Aspect	Before (static config)	After (bundle watcher)
Adding a bundle	Edit Helm values + `helm upgrade` + rolling restart	Drop JSON file + wait for detection
Removing a bundle	Helm upgrade + manual DAG cleanup	Delete JSON file + auto-cleanup
Config change downtime	Pod restarts required	Zero downtime (hot-reload)
Who can manage bundles	Ops engineers with Helm access	Any team with S3 write access

The Sidecar Pattern

The bundle watcher watches a local directory. But how does that directory get populated in Kubernetes? Two options: a ConfigMap mounted directly into the pod, or a sidecar that syncs from S3. A ConfigMap works, but every bundle change requires a Kubernetes manifest update and rollout — defeating the self-service goal. We use a sidecar because bundle configs live alongside ETL code in S3, and teams can manage them without touching anything on Kubernetes.

Bundle configs and DAG files live in separate S3 locations. The sidecar handles the configs; Airflow’s S3DagBundle handles the DAGs:

s3://my-airflow-config/airflow/dag-bundles/
  project-a-bundle.json       ← synced by sidecar to /opt/airflow/dag-bundles-conf
  project-b-bundle.json
  ...

s3://my-airflow-workspace/etls/project-a/latest/workspaces/dev/dags/
  cleaning_dag.py              ← fetched by Airflow's S3DagBundle
  generic_etl_dag.py
  sparkapps/...

The sidecar runs a continuous 30-second loop with two-stage validation:

aws s3 sync --delete from S3 to a staging directory
Parse each JSON, compute MD5 hash, compare with what is already in the final directory — only write if content actually changed (otherwise the mtime update would trigger a spurious bundle watcher reload every 30 seconds)
Atomically rename changed files to the final directory

- name: dag-bundle-sync
  image: airflow-s3-dag-bundle-sync:latest
  env:
    - name: RUN_MODE
      value: "sidecar"
    - name: SYNC_INTERVAL
      value: "30"
    - name: BUNDLE_BUCKET
      value: "my-airflow-config"
    - name: BUNDLE_PREFIX
      value: "airflow/dag-bundles/"
    - name: BUNDLE_PATH
      value: "/opt/airflow/dag-bundles-conf"
  volumeMounts:
    - name: dag-bundles
      mountPath: /opt/airflow/dag-bundles-conf
  livenessProbe:
    exec:
      command: ["cat", "/tmp/sync-health"]

A health check writes to /tmp/sync-health on every successful sync.
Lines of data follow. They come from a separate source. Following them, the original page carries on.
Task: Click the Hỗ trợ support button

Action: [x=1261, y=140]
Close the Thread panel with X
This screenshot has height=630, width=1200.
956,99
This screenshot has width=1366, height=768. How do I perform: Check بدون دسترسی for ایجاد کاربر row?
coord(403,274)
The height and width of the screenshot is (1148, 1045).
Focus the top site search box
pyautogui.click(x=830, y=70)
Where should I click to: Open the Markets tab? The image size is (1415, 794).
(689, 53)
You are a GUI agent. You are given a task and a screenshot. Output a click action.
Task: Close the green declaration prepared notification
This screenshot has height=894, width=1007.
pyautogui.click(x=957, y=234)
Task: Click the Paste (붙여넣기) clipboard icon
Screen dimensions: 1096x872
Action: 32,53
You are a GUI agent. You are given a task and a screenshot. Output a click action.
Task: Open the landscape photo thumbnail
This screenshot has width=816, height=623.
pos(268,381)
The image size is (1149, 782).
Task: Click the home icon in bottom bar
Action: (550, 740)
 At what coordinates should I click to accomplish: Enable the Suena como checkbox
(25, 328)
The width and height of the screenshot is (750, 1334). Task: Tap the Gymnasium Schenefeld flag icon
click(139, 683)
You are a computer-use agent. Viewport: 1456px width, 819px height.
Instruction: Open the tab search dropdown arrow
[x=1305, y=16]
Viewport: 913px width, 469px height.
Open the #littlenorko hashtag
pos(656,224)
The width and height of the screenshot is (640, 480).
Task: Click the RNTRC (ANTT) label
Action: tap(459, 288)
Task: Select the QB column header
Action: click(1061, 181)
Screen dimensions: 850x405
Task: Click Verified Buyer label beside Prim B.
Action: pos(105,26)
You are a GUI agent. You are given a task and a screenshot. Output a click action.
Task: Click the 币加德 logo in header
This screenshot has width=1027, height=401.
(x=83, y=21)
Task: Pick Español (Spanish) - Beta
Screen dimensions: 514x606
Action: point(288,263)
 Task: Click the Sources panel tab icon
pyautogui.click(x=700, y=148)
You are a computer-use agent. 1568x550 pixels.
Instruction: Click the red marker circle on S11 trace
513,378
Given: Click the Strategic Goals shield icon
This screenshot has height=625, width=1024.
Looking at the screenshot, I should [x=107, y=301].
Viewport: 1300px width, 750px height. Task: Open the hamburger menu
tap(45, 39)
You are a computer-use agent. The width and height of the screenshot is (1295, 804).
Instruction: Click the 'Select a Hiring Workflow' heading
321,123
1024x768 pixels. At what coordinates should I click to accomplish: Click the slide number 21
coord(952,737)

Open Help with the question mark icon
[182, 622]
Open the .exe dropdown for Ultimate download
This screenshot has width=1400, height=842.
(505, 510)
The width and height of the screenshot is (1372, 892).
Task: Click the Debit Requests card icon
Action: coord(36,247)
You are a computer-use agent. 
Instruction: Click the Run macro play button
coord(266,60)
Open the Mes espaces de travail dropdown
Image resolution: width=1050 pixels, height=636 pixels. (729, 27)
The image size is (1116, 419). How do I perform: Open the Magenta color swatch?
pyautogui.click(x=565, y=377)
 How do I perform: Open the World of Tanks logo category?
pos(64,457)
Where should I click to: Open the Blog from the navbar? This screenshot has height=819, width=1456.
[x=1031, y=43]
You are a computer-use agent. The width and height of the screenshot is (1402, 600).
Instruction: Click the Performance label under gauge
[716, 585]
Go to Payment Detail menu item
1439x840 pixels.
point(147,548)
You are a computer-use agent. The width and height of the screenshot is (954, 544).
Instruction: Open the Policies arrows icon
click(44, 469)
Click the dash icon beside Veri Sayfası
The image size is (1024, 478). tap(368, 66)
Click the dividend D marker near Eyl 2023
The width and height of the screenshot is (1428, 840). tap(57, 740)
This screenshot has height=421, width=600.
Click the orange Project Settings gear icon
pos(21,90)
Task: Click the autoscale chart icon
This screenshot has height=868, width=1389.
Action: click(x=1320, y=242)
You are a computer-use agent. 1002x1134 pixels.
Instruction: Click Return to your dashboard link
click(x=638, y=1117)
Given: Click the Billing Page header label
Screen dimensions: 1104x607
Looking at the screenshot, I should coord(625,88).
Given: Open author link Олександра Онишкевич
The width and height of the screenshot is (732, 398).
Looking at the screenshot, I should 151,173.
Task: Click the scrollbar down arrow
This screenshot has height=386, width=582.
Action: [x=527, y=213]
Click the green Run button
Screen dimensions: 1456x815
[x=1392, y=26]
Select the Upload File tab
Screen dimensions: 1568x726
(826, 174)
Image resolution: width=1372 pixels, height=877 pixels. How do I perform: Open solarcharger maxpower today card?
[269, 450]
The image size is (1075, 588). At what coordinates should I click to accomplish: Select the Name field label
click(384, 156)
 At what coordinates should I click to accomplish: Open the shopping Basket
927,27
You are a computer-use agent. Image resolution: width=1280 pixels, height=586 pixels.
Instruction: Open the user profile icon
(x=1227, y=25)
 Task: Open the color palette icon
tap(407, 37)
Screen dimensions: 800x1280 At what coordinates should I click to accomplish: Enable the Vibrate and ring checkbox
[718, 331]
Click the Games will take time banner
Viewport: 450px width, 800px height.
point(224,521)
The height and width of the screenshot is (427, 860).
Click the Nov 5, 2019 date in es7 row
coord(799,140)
After 5 consecutive failures, the liveness probe fails and Kubernetes restarts the container.

The Complete Pipeline

The end-to-end flow from code to running DAGs:

A developer commits DAG code and a bundle JSON to their project repo
CI/CD syncs DAG files to s3://workspace-bucket/<project>/latest/workspaces/dev/dags/
CI/CD syncs the bundle JSON to s3://airflow-bucket/airflow/dag-bundles/<project>-bundle.json
The sidecar detects the new or changed JSON within ~30 seconds
The sidecar validates and atomically writes it to /opt/airflow/dag-bundles-conf/
The DAG processor’s bundle watcher detects the mtime change
Bundle config is reloaded, synced to the database, and DAGs are parsed from S3
DAGs appear in the Airflow UI

No restart. No Helm upgrade. No platform ticket. The entire bundle lifecycle — add, update, remove — is self-service and zero-downtime.

What We Learned

S3 bundles eliminate deployment complexity. No git-sync sidecars, no shared PVCs, no SSH key management. CI/CD writes to S3, Airflow reads from S3. IRSA handles credentials.

The bundle watcher decouples DAG management from infrastructure releases. Adding a pipeline used to be a platform ticket (edit Helm values, upgrade, restart). Now it is a JSON file in S3.

DAGs alongside ETL code keeps ownership clear. The team that owns the pipeline owns the DAGs, the SparkApplication manifests, and the bundle definition. No central monorepo, no cross-team coordination for DAG changes.